It’s been five full years since the financial meltdown of 2008 and it’s still fashionable to bash Wall Street. People who know nothing about finance or investing routinely blame everything from the real estate bust to the financial crisis to our crappy economy and high unemployment on Goldman Sachs and other dominant investment banks. A lot of folks in my business reflexively defend Big Finance against these attacks. But the truth of the matter is, Wall Street hasn’t gotten enough blame for the way it operates, and even though a couple of firms paid fines for their behavior during the housing mania, The Street is still reaping massive profits by screwing its own clients.
Including guys like me.
One of the main ways I make money is by shorting the stocks of companies I believe are destined for failure, or at least short-term trouble. I’m in the process of finishing up a book about how I’ve learned to spot these “dead companies walking.” Despite its bad reputation, short-selling is a relatively straightforward investment strategy. But the mechanics behind it are a bit tricky. I can’t just go out myself and engineer my trades. I have to rely on my prime broker to facilitate them. Put simply, my prime broker “borrows” the number of shares in the company I hope to short and sells them on my behalf at the current market price. The money from that sale then goes into my brokerage account. If the stock goes down, as I’m betting it will, I can then “cover” my short at a later date by purchasing the stock at that lower price and returning the shares to the person or institution that leant them to me in the first place.
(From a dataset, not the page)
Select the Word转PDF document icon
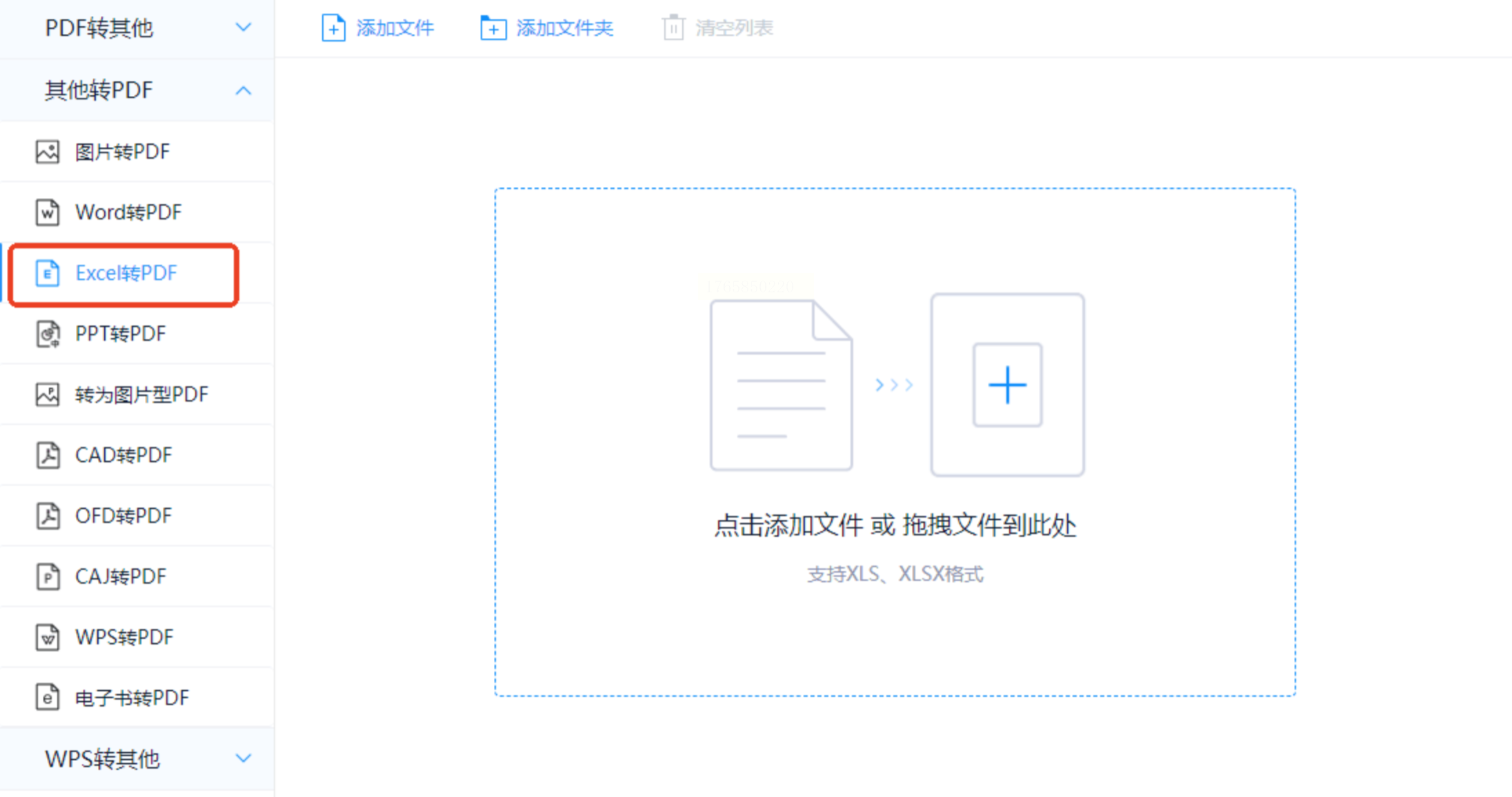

Now, this process inevitably depresses a stock’s price, at least temporarily. The mere act of selling the borrowed shares pushes the bid price for it lower. And the more people out there shorting a given stock, the more downward pressure there is on it. So you might wonder why in the world anybody would allow Wall Street firms to lend their stock to short sellers like me when doing so is only going to make that stock less valuable.
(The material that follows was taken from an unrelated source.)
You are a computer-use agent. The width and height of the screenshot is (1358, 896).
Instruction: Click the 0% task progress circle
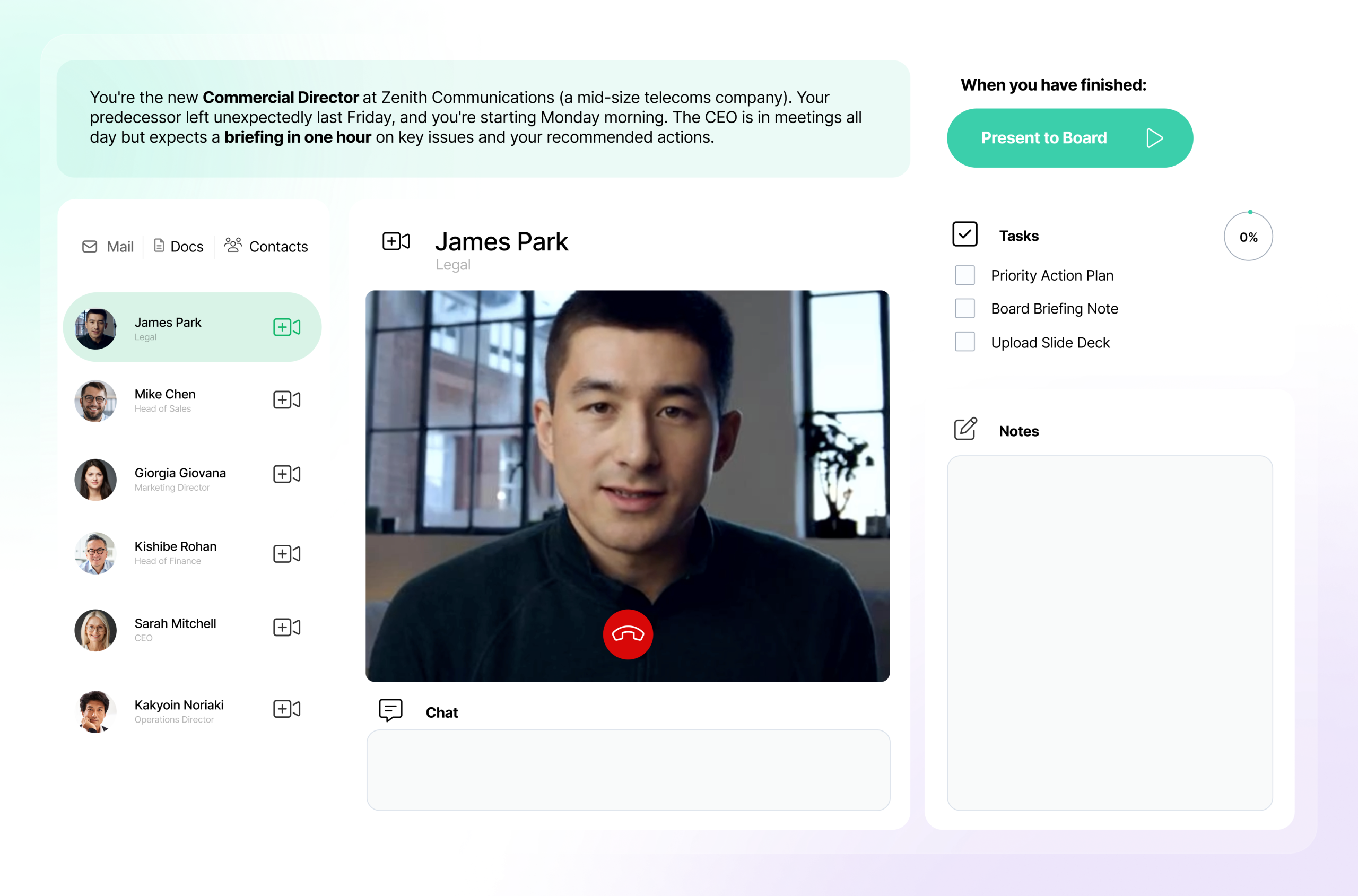[x=1248, y=237]
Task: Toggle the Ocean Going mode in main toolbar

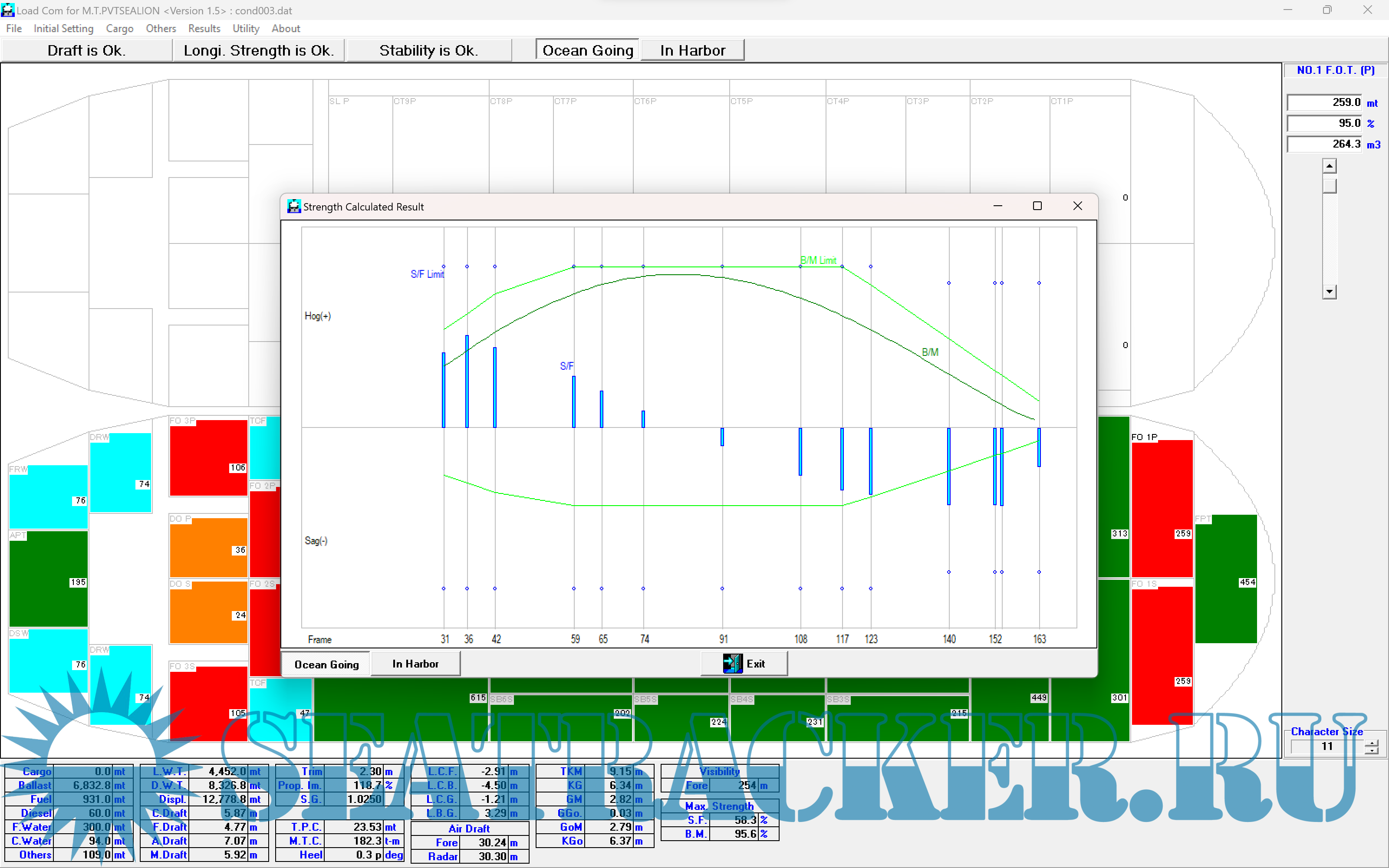Action: (587, 50)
The answer is that nobody allows those firms to do it. They don’t ask for permission. They simply take shares without telling their owners–even if those owners happen to be their clients–and “give” them away. I put “give” in quotes because, of course, Wall Street doesn’t give anything away. They use these essentially pilfered securities to reap big time profits for themselves.
In the last five years, I’ve paid out $8 million in so-called “negative rebates” to my prime broker on shorted stocks. These fees used to be relatively rare. In fact, my prime often used to pay me a decent rate of interest on the money I made from selling borrowed shares. I recently asked a sales representative there why this practice stopped. He explained that the company used to invest the proceeds of borrowed share sales into lucrative mortgage bonds and collateralized debt obligations.
At first, I was stunned when I heard this. I couldn’t believe that the millions in fees myself and other short sellers have to pay now are making up for the profits Wall Street once made on the very subprime bonds that tanked the global economy. Then I remembered who I was dealing with–some of the smartest and most amoral people in the world. That’s a very dangerous combination of character traits–for their clients at least.
Does Wall Street share any of the largesse it makes on negative rebates with the people who have unwittingly leant out the shares? Of course not. As I said, prime brokers don’t even tell the owners of a given stock that they are using it to help short sellers depress its value. In 2011, two tech entrepreneurs discovered that their brokerage company had leant out their own personal shares in a company they had founded to short sellers. How twisted is that? The very brokerage you’ve entrusted with your business’s stock turns around and gives it to people who are betting that it will crash and burn.
And Wall Street wonders why it has an image problem.